Movie Reviews

Movie Review: Les Miserables (2012)

Overlong, overbearing and painful to watch, Les Miserables stays true to its meaning, literally.

Set against the backdrop of 19th-century France, Les Misérables tells an enthralling story of broken dreams and unrequited love, passion, sacrifice and redemption-a timeless testament to the survival of the human spirit. Jackman plays ex-prisoner Jean Valjean, hunted for decades by the ruthless policeman Javert (Crowe) after he breaks parole. When Valjean agrees to care for factory worker Fantine’s (Hathaway) young daughter, Cosette, their lives change forever. In December 2012, the world’s longest-running musical brings its power to the big screen in Tom Hooper’s sweeping and spectacular interpretation of Victor Hugo’s epic tale. — (C) Universal

Overall the whole cast is good but Hugh Jackman stands above the rest. Russell Crowe’s voice was decent but it didn’t fit his role.

Beyond that everything just makes you miserable.
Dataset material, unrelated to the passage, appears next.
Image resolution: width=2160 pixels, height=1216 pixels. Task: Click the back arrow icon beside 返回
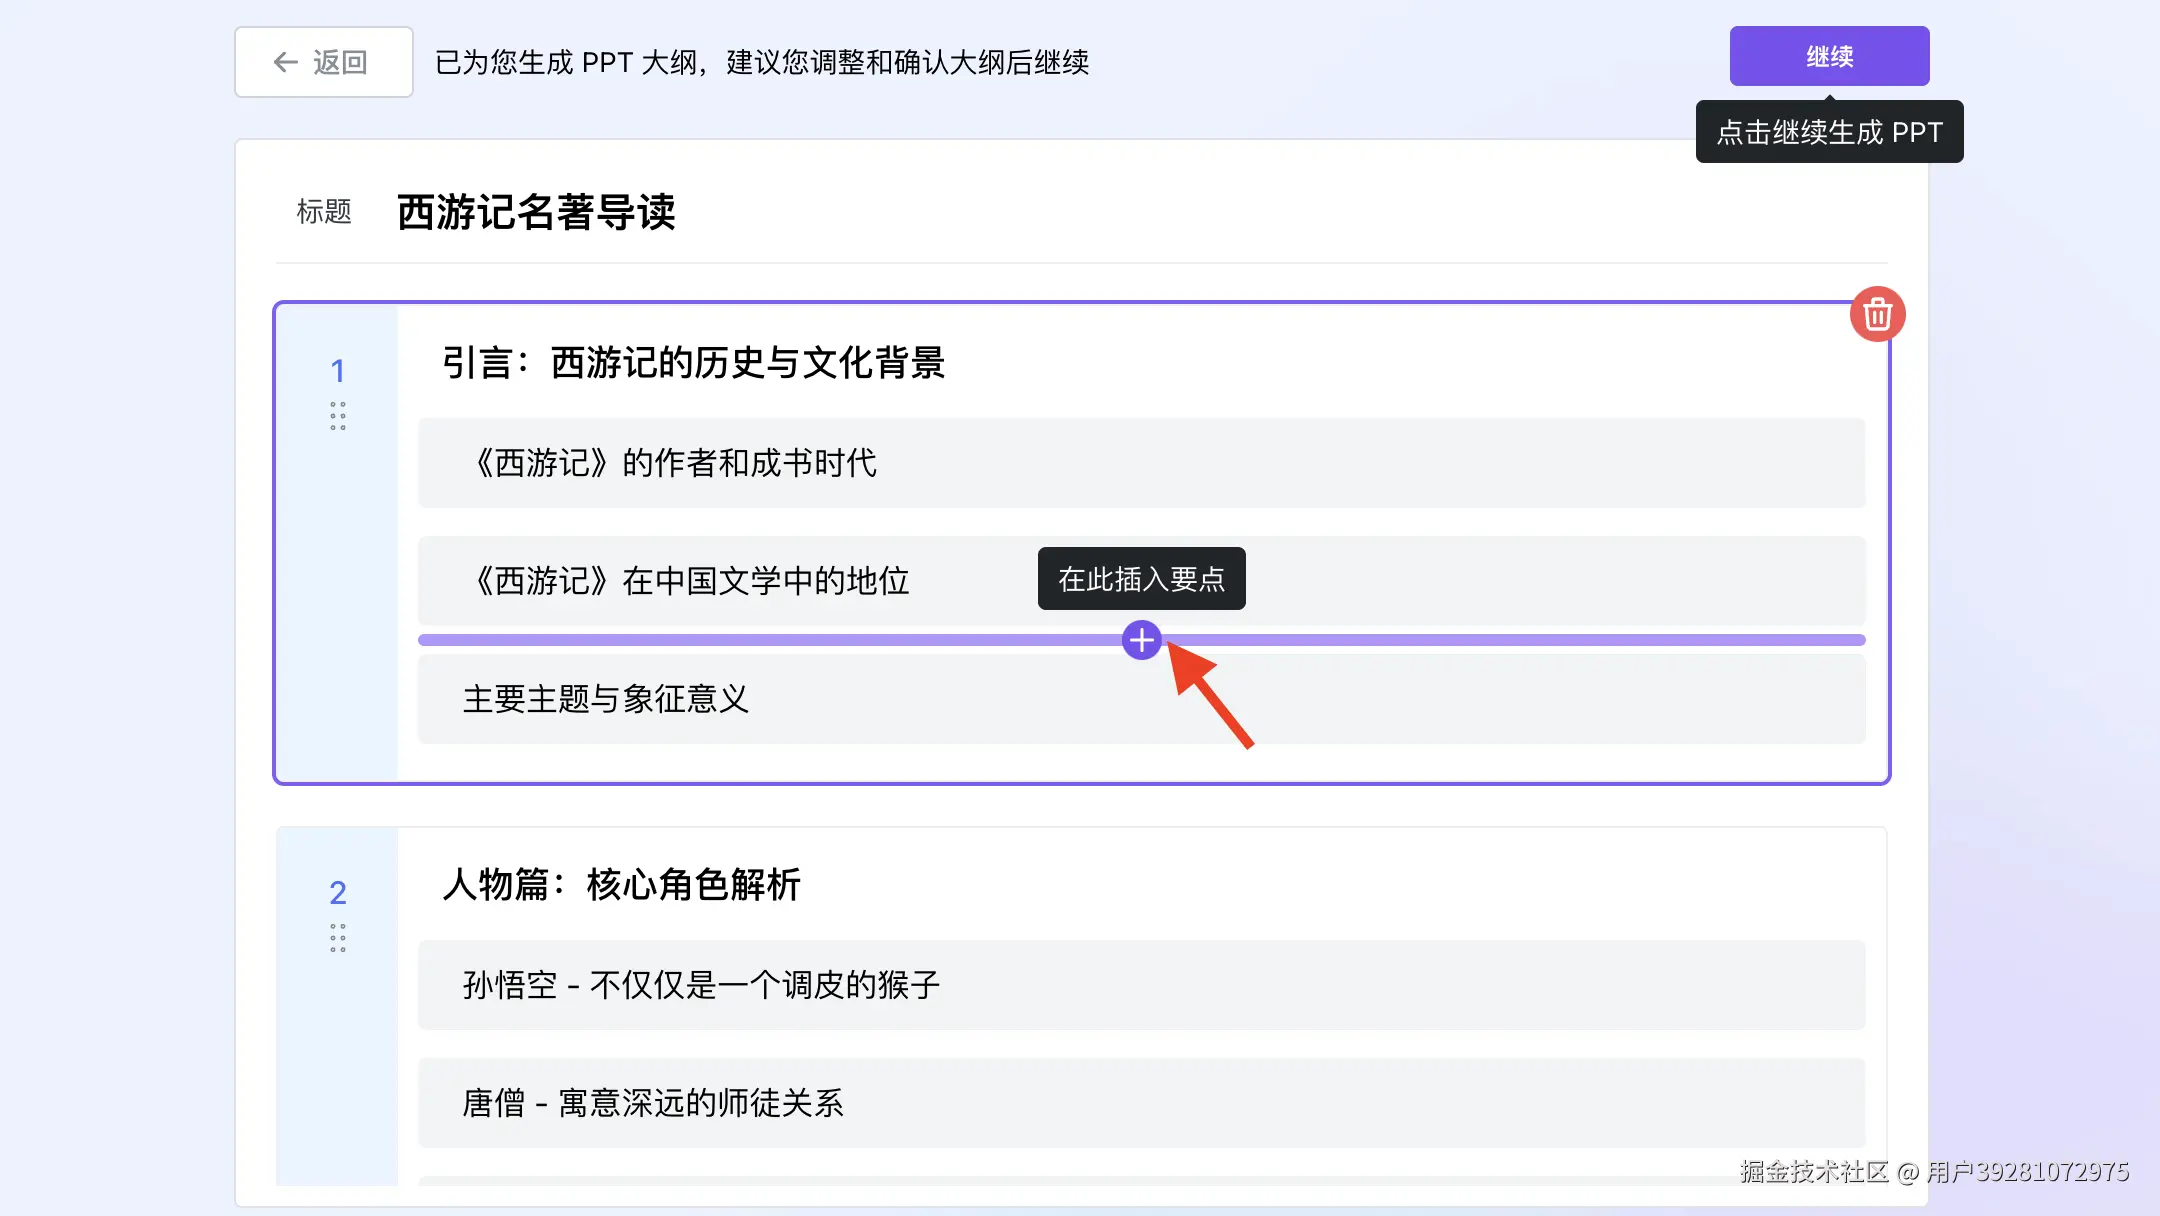[286, 62]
The raw performances result to jarring scenes that are painful to watch. The actors emote and try to hit the notes at the same time, captured in claustrophobic close-ups that just highlights their struggle to perform. Anne Hathaway’s “I Dreamed a Dream” was good, but the close-up rendered it maudlin. Russell Crowe was so stiff in his monologues he fell like a brick.

The backdrop is reduced to school play-like set pieces without any of the story’s social realism. As a result, it doesn’t make any impact nor makes any sense. Plus it’s hard enough to pay attention, especially when it’s Crowe’s turn to belt out his lines. Then there are scenes where different actors sing different lines all at the same time.
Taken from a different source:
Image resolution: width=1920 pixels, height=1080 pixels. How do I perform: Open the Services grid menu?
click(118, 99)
Close-up monologues and exchanges are churned into repetitive sequences that eventually wear you out. Sasha Baron Cohen and Helena Bonham Carter  provides the refreshing humor, but that too eventually loses its charm.

The microscopic focus on the character would have worked in theater, but not in the film. The actors do what they can and Hugh Jackman prevents the adaptation from being eroded by Hooper’s squirm inducing directing, but that’s not enough. Fans of the theater version may be more forgiving, but others will be left bored.